One of our goals for our year off was to see people we haven’t seen in years because we lived so far away, but to also be there for our friends and family if they needed us. We missed a lot living on the other side of the world from these people. We weren’t able to celebrate my brother’s graduation, hold the hand of a sick relative, or watch a college roommate walk down the aisle. We made many scarifies to live in Hawai’i. Some of them totally worth it, some of them we still struggle with. And ironically, this sentiment has brought us right back to where we started. This is part of our year off! To be there for our people! These people in Hawai’i, they’re our people now too. You can’t live somewhere for years and not end up with “people”. We had to go! So here we are. Back again, sooner than expected, but thats OK! It feels really good to be able to help out when you’re needed. It also feels really good to have a schedule that allows us to do this!

We have a lot of goals for this year. We’re a goal-setting couple, that’s how we managed to save our money and take a year off in our 20’s (or 30’s, in Arthur’s case). One of our goals is to figure out how to continue our adventurous lifestyle permanently, to maintain financial security without ‘settling down’ into a mortgage and a job that ties you to one place 50 weeks out of the year. It seems unrealistic, but I read about people who do it. I know it can be done. Taking a year off to travel seemed like a fantasy 2 years ago, but we figured that one out.

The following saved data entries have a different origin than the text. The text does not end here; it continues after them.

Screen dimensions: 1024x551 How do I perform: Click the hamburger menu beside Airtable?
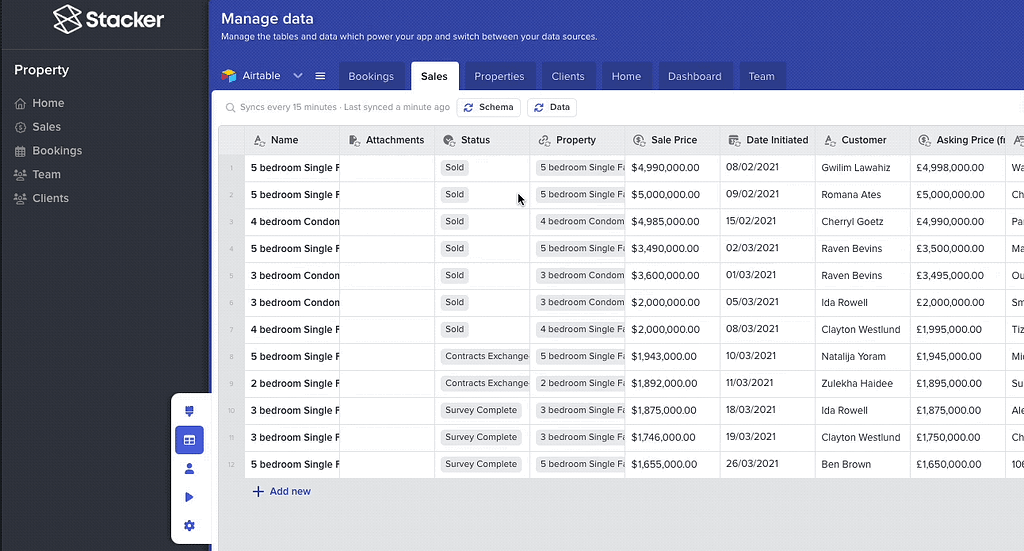coord(320,76)
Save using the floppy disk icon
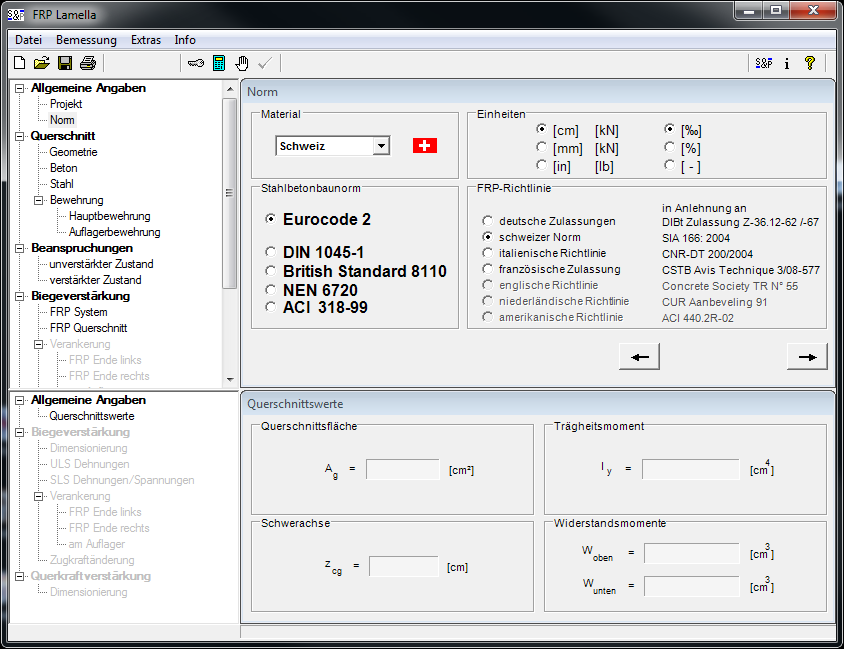 (x=64, y=63)
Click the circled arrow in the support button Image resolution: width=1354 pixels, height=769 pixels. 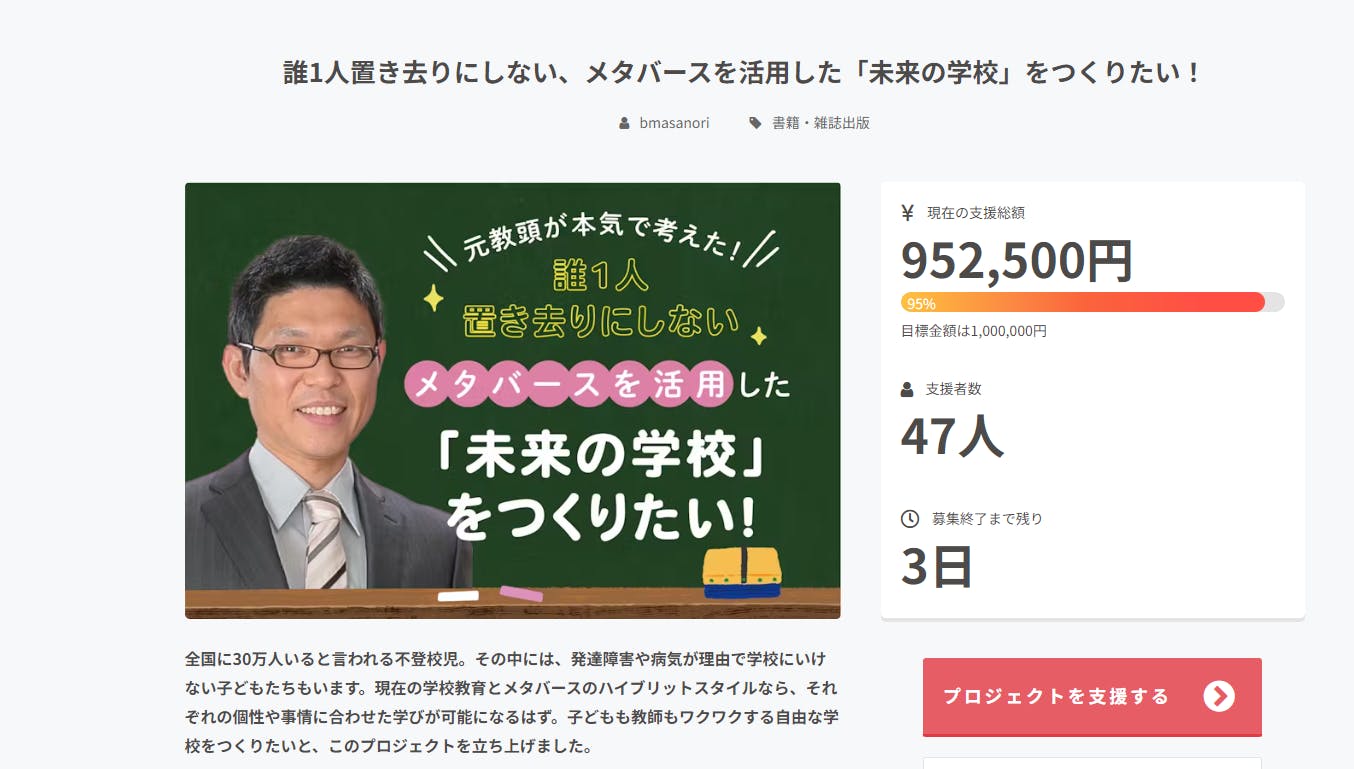coord(1219,696)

We haven’t been updating our blog often enough, and it’s partly because we’ve been trying to keep it positive. Well, we haven’t had a ton of positive things to report on the past few months. It’s been really fucking hard to be honest, and I don’t know how to put a ‘positive’ spin on that (a learning experience? Character building?). To be sure, we’ve made some beautiful memories with a lot of great people, but day-to-day life on the boat has been a bit of a shit sandwich shoved sideways into our mouths.

Oddly enough, we’re learning that many of you are actually interested in hearing this reality: the good, the bad, and the ugly. So we’ve decided to add another goal for this year. We’re going to try harder to update this section of the blog more often, good or bad. We also have plenty of time to turn our year around, and we will, because that’s what we do. We figure shit out and keep moving.

I’ve realized that I needed this trip. I needed to come back to Hawai’i. Boat life has been a steep, jagged mountain of a learning curve, so coming back to a place where we have things figured out is such a relief. I remember when Hawai’i was hard. Not as hard as the boat, but I was miserable here for a long time. It took months for me to just halfway like it here. If it wasn’t for Arthur I would have left pretty quickly. Same goes for this boat. I’ve wanted to ditch the boat so many times but Arthur always says, ‘We’ll figure it out’. Dude you sound like a broken record! When do we actually figure it out!?! But, just like Hawai’i, he’s right, we’ll figure it out. With time and a lot of patience, we will figure it out.

As always, thanks for following along and continuously encouraging us and reminding us that we’re not completely insane.